Read on for our full A Ghost Story review.

After waking from the dead, this ghost walks slowly back to his house, waiting for his wife to return to the empty home. In one lengthy, inexplicably mesmerizing sequence shortly after his return, Mara finds a pie left by a friend as a token of her condolences. Seemingly just returning from the funeral, she unwraps the pie, and begins to eat it. And then she eats some more. After a few minutes, she’s still eating it, sitting on the kitchen floor, tears streaming down her face. All the while, Affleck’s ghost stands at a distance, watching it all unfold, the sound of the fork hitting the pie pan and the sniffles of Mara offering are almost booming as everything else is deadly silent.

If you already think this sounds boring, then this movie might not be for you.

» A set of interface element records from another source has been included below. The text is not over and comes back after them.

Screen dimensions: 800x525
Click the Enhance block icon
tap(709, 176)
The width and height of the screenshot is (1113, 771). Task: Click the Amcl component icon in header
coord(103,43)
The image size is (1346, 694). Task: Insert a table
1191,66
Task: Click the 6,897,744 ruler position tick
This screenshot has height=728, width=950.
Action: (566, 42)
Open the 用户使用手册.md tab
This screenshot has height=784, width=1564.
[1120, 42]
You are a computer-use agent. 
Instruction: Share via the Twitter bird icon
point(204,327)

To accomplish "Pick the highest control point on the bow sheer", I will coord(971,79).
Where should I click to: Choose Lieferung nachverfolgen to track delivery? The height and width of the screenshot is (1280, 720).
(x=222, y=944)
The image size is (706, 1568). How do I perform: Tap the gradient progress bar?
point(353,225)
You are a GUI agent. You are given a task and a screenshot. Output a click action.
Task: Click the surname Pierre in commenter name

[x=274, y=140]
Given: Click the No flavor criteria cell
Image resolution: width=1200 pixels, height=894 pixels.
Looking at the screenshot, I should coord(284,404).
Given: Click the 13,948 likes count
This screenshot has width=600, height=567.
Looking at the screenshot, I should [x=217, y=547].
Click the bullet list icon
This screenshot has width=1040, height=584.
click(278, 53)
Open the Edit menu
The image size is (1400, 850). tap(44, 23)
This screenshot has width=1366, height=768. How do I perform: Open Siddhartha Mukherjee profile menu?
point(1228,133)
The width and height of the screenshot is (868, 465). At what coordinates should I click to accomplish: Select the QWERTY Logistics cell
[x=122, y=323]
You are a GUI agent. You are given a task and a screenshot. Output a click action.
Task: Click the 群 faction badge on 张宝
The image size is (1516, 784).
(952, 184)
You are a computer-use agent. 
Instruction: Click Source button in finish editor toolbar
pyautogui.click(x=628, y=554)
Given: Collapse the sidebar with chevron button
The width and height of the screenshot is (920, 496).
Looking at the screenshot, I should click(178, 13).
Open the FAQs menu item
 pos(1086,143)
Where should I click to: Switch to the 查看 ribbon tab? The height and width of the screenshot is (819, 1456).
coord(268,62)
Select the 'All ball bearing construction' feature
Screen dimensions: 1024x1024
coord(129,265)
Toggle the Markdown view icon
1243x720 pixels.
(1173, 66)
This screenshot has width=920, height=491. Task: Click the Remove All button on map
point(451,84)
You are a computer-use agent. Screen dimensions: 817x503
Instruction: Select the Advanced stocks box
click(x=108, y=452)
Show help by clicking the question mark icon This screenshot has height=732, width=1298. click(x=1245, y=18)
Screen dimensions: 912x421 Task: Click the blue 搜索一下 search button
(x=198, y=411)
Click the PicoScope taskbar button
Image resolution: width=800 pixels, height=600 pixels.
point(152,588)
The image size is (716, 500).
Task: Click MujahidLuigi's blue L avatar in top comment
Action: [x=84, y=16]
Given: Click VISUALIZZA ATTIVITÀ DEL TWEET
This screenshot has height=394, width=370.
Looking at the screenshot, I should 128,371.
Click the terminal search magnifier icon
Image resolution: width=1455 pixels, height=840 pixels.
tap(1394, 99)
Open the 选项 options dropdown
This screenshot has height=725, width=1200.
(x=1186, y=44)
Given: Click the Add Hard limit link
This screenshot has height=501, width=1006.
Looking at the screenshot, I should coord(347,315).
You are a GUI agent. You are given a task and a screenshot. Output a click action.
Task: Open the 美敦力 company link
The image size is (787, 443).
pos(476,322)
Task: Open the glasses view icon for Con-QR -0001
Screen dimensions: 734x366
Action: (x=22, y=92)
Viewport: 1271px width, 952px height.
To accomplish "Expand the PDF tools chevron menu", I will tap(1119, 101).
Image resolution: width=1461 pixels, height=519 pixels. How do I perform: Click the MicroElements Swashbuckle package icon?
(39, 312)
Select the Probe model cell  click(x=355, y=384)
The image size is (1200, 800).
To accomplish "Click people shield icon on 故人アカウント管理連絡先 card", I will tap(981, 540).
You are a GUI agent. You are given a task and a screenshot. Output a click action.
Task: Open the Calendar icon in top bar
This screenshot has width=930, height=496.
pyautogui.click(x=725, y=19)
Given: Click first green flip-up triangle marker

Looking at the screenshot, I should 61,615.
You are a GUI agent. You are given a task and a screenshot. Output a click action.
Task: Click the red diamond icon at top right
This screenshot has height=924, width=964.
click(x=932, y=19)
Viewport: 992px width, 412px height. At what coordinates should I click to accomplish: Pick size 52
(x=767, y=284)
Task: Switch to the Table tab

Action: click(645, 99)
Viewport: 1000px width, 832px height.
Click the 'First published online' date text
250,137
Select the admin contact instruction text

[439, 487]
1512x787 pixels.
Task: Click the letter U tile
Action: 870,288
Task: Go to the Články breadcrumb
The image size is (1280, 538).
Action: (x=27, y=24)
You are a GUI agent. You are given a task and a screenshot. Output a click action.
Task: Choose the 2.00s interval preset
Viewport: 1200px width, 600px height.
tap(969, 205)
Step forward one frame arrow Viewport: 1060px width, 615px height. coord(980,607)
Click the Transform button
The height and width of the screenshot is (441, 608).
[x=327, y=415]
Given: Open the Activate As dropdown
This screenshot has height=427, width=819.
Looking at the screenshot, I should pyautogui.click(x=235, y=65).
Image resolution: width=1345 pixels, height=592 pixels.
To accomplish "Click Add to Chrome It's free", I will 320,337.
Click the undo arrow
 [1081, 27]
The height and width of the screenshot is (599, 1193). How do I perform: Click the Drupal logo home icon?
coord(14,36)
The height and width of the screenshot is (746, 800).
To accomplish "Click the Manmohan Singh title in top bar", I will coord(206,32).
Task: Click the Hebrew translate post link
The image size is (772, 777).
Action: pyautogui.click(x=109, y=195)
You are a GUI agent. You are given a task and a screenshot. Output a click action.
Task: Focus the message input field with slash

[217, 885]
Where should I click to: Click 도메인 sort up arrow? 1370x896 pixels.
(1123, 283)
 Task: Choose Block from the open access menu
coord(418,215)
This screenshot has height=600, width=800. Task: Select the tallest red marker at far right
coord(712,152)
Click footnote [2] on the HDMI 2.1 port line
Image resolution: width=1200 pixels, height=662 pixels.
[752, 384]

The movie isn’t so much of a supernatural drama as it is an observation of life after death. Entrancing static shots and hypnotizing slow pans throughout the house follow Affleck, always immersed in the sheet, as he wanders from one room to the next. The film itself is made all the more quaint because it was shot in the full frame, 1.33:1, aspect ratio, complete with vignette corners.

As Affleck’s meandering through the house continues, he also ends up meandering through time as the world soldiers onward around him. For example, Mara’s character brings a man home and eventually moves out of the house, leaving a Hispanic family to move in. Throughout these jumps in the narrative (which is far from traditional), the ghost’s frustration grows, occasionally showing his presence by knocking books off a shelf, surging the electricity, or scaring the hell out of that Hispanic family by throwing their dishes around the kitchen. All of this is done in such a quiet, eerie fashion, almost voyeuristic in nature.

A Ghost Story Review

From this point on, it’s best to not explain much more about the story, because the patience required for this movie pays off as the scope of the narrative expands magnificently beyond just this single ghost and the house he inhabits. This is about everyone and everything that has ever existed. A Ghost Story is David Lowery’s rumination of mortality, legacy and time. As the ghost lingers in this house, the beauty of Lowery’s film becomes more evident, charged by a haunting score from Daniel Hart, which even features Casey Affleck doing a rendition of the artist’s track “I Get Overwhelmed,” but not while he’s in the sheet as a ghost.

A Ghost Story is somber, but it contains nuggets of dry humor, some brought on by the initial presence of the ghost, other bits come from his silent interaction from a distance with a ghost that inhabits the house next door. It might sound odd, but in a way, A Ghost Story is like a provocative, existential version of Beetlejuice that feels like it was directed by Apichatpong Weerasethakul (Uncle Boonme Who Can Recall His Past Lives, Cemetery of Splendor).

David Lowery’s latest film is a challenging wonder, one that could easily be the kind of movie that people seek out because of high praise, but find themselves perplexed and disappointed by its proceedings. A Ghost Story certainly isn’t for everybody, but it is audaciously about everybody. It takes a bold, intimate look at the daunting prospect of death and the inevitable fact that after a certain amount of time passes, there won’t be any evidence that we existed at all. It may not inspire you, but it’s an undeniably breathtaking piece of independent cinema that will make you feel something, and isn’t that what we’re all here for?